►

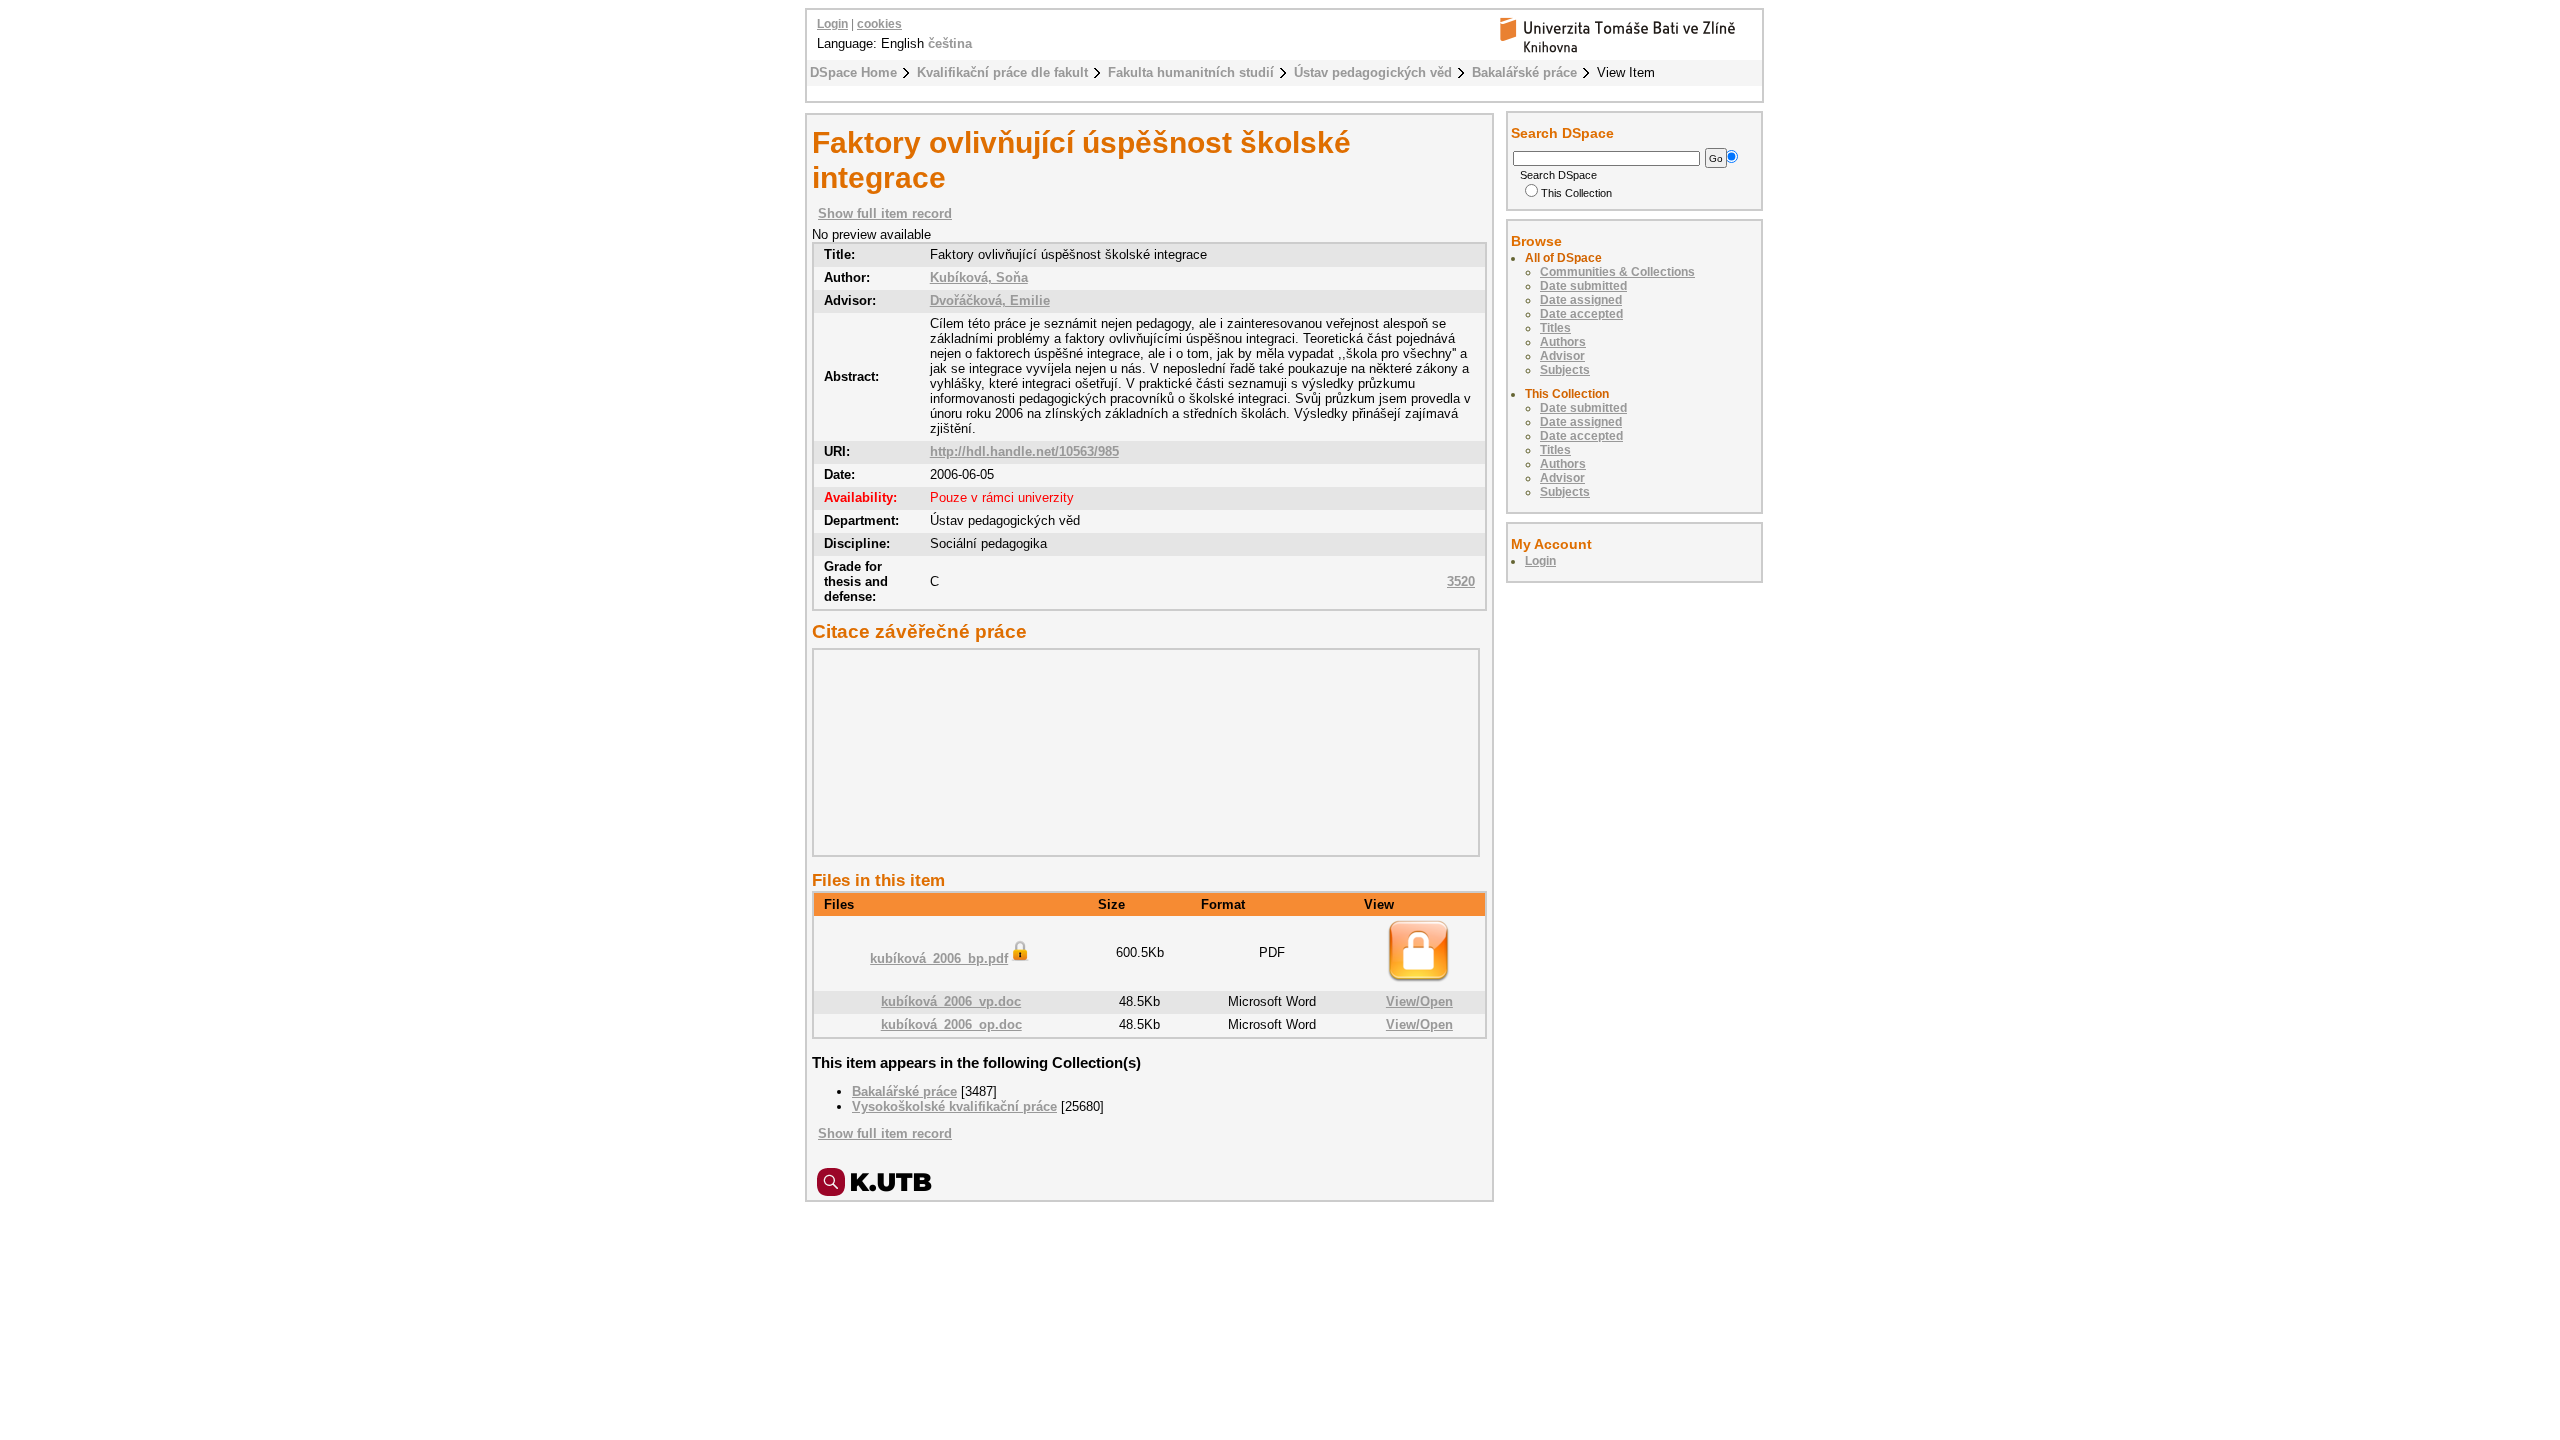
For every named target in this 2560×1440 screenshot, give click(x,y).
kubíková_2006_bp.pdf (939, 958)
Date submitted (1583, 286)
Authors (1563, 342)
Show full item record (885, 213)
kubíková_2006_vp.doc (951, 1001)
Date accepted (1581, 314)
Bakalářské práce (1524, 72)
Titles (1555, 328)
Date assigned (1581, 300)
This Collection (1576, 193)
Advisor (1562, 356)
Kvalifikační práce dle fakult (1002, 72)
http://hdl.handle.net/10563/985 (1024, 451)
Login (832, 24)
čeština (950, 43)
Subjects (1565, 370)
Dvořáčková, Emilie (990, 300)
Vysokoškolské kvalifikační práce (954, 1106)
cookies (879, 24)
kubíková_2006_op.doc (951, 1024)
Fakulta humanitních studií (1191, 72)
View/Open (1419, 1001)
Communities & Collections (1617, 272)
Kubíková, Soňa (979, 277)
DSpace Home (853, 72)
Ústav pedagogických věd (1373, 72)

◄

Assignment:
Display each line of the data where "práce" occurs.

Expected answer:
Bakalářské práce (1524, 72)
Kvalifikační práce dle fakult (1002, 72)
Vysokoškolské kvalifikační práce (954, 1106)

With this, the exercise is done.